Red wine ingredient Resveratrol stops breast cancer growth

Red Wine Ingredient Resveratrol Stops Breast Cancer Growth
New research in this month's issue of the FASEB Journal shows that resveratrol, the 'healthy' ingredient in red wine, stops breast cancer cells from growing by blocking the growth effects of oestrogen. The researchers found an important reduction in cancer cell growth in cells treated by resveratrol, while no changes were seen in untreated cells. This effect was related to a drastic reduction of oestrogen receptor levels.

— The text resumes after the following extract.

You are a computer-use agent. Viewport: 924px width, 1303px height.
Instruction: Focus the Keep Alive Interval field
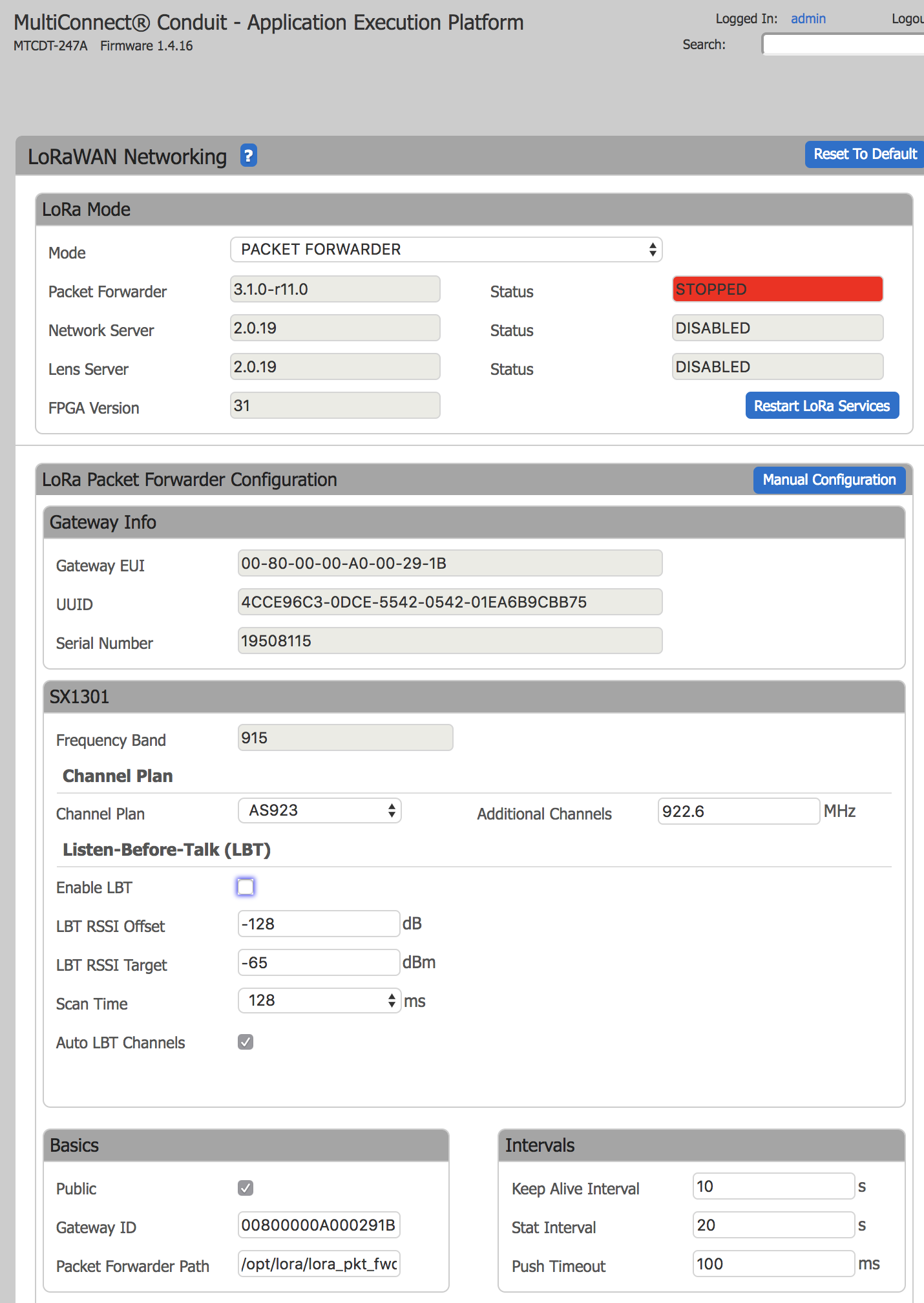coord(773,1186)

Resveratrol has not only been linked to cancer, but studies show it has powerful and diverse effects on the heart and blood vessels, and is a potent antioxidant. It is also linked to reduced memory decline and is claimed to switch on 'longevity' genes. There are dozens of natural molecules, with strong anti-cancer activity, similar to resveratrol, collectively known as Salvestrols. This study adds weight to the growing evidence that concentrated Salvestrols may be effective natural chemotherapy. Since the Salvestrol concentration of foods varies enormously, and the obvious health risks of drinking excess red wine, getting higher amounts means taking supplements. I take an antioxidant formula every day that contains resveratrol, and also a vitamin C supplement containing black elderberry and bilberry extracts, both rich sources, as part of a daily prevention strategy.